Step 2: System preparation

Rename network devices

For best compatibility, specifically when using older cloud-init versions, you'll want to setup udev rules / systemd-networkd configuration/link files etc. to revert from predictable device names to kernel names (eth0 and so on). See the Predictable Network Interface Names <https://www.freedesktop.org/wiki/Software/systemd/PredictableNetworkInterfaceNames/> chapter on freedesktop.org.

Add a default user

Typically when using cloud-init you'll log into a predefined user other than root, although this is optional. The user name can be configured in the cloud-init package, and overridden by PVE's cloud-init configuration options.

Install standard packages

Since you usually won't be logging in as root and get a preconfigured user setup, you'll want to install sudo in order to be able to perform administrative tasks later on. Besides setting a user password, you can also provide ssh keys deployed by cloud-init on boot, so you most likely also want to setup an ssh server and perform some initial configuration on it (such as choosing an alternate port, disabling root access, limiting ciphers, etc.)

Setup a serial terminal

Many cloud images expect a serial line to be available. Kernel messages and a loging prompt are often configured for ttyS0.

If you're going to boot with grub, you can use the following configuration:

# /etc/default/grub
(...)
GRUB_CMDLINE_LINUX_DEFAULT="console=tty1 console=ttyS0"
(...)

After changing this, you'll have to recreate your grub configuration (eg. update-grub).

Alternatively you can configure your inittab appropriately if you have one, or run the equivalent of systemctl enable getty@ttyS0.service.

Clean up the image

After setting up the default user and sudo, you may want to remove the root password (and any others you don't want to include in the template) to not have some default root password in a template deployed in various locations.

Step 3: Install and configure cloud-init

Once everything is prepared, the last step is to install and configure the cloud-init package. (apt install cloud-init, yum install cloud-init and so on.).

Configure data sources

PVE currently supports the nocloud-v1 and configdrive-v2 data sources.

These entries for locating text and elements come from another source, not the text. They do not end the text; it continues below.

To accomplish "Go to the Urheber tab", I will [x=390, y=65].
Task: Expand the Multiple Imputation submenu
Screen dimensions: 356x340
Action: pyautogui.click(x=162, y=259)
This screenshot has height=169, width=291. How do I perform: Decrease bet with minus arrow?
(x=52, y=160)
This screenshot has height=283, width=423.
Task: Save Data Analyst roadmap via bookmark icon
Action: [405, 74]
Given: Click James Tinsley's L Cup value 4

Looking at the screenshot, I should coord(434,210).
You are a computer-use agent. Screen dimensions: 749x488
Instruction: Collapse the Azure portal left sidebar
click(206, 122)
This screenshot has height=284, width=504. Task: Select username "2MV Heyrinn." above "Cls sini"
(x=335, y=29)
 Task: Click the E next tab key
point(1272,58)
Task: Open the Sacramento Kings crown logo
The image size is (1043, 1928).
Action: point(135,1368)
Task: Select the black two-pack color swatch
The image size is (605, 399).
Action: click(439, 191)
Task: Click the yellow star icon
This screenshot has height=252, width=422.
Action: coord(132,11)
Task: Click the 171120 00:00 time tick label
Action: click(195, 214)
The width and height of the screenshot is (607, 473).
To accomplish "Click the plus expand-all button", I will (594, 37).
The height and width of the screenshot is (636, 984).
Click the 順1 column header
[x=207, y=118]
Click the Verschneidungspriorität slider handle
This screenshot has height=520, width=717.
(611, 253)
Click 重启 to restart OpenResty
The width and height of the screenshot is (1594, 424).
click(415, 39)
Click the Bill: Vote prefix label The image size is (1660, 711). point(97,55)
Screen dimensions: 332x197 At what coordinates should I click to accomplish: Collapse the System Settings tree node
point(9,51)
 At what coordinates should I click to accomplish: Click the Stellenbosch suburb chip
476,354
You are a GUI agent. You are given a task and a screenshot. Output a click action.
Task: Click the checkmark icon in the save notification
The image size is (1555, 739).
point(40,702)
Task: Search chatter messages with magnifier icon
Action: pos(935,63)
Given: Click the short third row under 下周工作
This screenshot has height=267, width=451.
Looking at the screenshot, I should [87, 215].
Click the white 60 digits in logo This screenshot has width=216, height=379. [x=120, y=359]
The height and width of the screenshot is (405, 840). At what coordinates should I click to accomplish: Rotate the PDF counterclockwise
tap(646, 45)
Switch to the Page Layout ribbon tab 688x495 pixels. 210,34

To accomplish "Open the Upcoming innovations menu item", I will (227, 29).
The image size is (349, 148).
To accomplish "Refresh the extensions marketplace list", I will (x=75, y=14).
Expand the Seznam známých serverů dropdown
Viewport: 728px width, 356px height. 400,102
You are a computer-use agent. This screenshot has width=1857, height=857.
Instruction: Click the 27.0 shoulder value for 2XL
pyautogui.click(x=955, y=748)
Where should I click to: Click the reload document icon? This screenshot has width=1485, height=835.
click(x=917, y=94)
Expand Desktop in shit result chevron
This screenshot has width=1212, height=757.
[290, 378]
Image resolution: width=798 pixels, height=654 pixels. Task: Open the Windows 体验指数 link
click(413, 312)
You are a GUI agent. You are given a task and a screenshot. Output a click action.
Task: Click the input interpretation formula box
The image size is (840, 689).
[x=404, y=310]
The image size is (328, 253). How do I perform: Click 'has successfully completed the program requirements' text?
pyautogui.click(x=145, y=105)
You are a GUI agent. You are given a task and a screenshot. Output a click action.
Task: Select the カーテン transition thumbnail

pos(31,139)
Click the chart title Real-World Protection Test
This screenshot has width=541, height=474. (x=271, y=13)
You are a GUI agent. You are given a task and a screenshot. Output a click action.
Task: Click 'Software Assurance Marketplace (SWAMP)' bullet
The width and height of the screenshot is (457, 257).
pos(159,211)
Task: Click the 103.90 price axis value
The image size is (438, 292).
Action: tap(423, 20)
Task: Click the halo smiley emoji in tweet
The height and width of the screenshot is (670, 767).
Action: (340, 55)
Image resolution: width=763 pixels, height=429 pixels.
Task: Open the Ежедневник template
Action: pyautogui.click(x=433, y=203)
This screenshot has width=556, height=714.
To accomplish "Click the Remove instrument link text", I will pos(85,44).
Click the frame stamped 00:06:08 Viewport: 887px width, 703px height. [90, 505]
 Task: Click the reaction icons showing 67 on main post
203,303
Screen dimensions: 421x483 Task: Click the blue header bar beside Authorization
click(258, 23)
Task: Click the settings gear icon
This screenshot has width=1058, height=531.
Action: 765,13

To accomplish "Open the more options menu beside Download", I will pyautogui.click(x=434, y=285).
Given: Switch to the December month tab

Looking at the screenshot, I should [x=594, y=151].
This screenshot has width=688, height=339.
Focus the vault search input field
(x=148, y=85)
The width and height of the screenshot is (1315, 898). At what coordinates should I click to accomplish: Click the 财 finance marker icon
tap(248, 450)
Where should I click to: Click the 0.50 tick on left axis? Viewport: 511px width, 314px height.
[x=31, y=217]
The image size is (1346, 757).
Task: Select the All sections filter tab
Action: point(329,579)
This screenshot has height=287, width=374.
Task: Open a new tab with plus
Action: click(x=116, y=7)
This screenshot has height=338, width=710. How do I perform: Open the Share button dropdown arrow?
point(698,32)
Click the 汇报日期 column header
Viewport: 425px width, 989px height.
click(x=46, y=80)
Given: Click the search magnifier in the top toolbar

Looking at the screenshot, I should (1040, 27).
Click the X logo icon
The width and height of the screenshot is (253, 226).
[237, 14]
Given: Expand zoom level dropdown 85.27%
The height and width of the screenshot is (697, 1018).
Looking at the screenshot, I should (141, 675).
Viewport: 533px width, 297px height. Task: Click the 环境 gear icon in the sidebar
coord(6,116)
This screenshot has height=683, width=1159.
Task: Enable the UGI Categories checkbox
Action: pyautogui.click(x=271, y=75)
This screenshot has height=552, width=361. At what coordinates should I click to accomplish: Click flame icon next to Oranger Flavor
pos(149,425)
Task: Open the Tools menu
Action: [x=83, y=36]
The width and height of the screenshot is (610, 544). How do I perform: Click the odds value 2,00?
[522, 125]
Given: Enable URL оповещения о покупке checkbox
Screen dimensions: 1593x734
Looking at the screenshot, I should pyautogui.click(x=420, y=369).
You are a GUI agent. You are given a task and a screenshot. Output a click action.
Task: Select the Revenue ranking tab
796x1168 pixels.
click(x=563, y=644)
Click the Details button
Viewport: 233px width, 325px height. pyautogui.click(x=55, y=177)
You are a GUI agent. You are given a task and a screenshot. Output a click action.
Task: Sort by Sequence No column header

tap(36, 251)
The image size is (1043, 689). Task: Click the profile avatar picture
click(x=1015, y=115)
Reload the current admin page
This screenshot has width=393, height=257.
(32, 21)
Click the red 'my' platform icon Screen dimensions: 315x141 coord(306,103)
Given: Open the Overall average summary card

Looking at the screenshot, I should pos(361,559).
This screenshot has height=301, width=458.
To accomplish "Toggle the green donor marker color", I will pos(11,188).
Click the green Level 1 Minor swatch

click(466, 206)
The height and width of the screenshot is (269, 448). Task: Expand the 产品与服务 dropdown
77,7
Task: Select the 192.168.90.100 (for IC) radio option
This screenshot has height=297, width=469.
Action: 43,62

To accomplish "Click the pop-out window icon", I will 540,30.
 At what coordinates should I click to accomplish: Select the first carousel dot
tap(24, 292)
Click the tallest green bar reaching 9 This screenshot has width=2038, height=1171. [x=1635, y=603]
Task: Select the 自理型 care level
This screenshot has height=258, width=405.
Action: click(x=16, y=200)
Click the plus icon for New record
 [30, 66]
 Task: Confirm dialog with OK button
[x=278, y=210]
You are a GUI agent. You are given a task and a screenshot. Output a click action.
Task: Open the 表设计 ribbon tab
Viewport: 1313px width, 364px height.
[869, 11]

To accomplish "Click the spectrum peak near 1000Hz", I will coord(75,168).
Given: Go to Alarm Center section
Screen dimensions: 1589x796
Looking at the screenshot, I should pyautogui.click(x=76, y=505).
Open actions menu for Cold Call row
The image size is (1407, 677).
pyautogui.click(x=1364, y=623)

If you're only using the template with PVE you can use the following configuration snipppet as a boot-time optimization:

# /etc/cloud/cloud.cfg.d/99_pve.cfg
datasource_list: [ NoCloud, ConfigDrive ]

Set the default user name

The default user is usually found in /etc/cloud/cloud.cfg's system_info section under default_user. You can change its name property. Distributions often use the distribution's name in lower case as the default user name there. Eg. on Ubuntu you'll find the following section:

# /etc/cloud/cloud.cfg
(...)
system_info:
    default_user:
        name: ubuntu
(...)

There are various additional options you can add here (such as what kind of line should be added to the sudoers file). For more detailed information see the upstream cloud-init documentation.

Troubleshooting

Once your template is ready, you'll want to test it. If you chose to cleanup the login data and the user setup doesn't work for some reason, you may have just created a system you cannot log into. You can use all the usual ways to try to debug this, but here are some useful reminders:

  • For a systemd based distribution you can use grub's 'edit' mode to add systemd.debug-shell=1 to the kernel command line, giving you a root shell on Ctrl+Alt+F9 early on.
  • Attaching a live iso to the VM allows you to chroot into it and read the syslogs / journal of the previous boot attempts (journalctl -b-1).
  • Since cloud-init is often setup to disable root login, a temporary debug user with sudo access can be added before setting up cloud-init which you can remove or disable later on.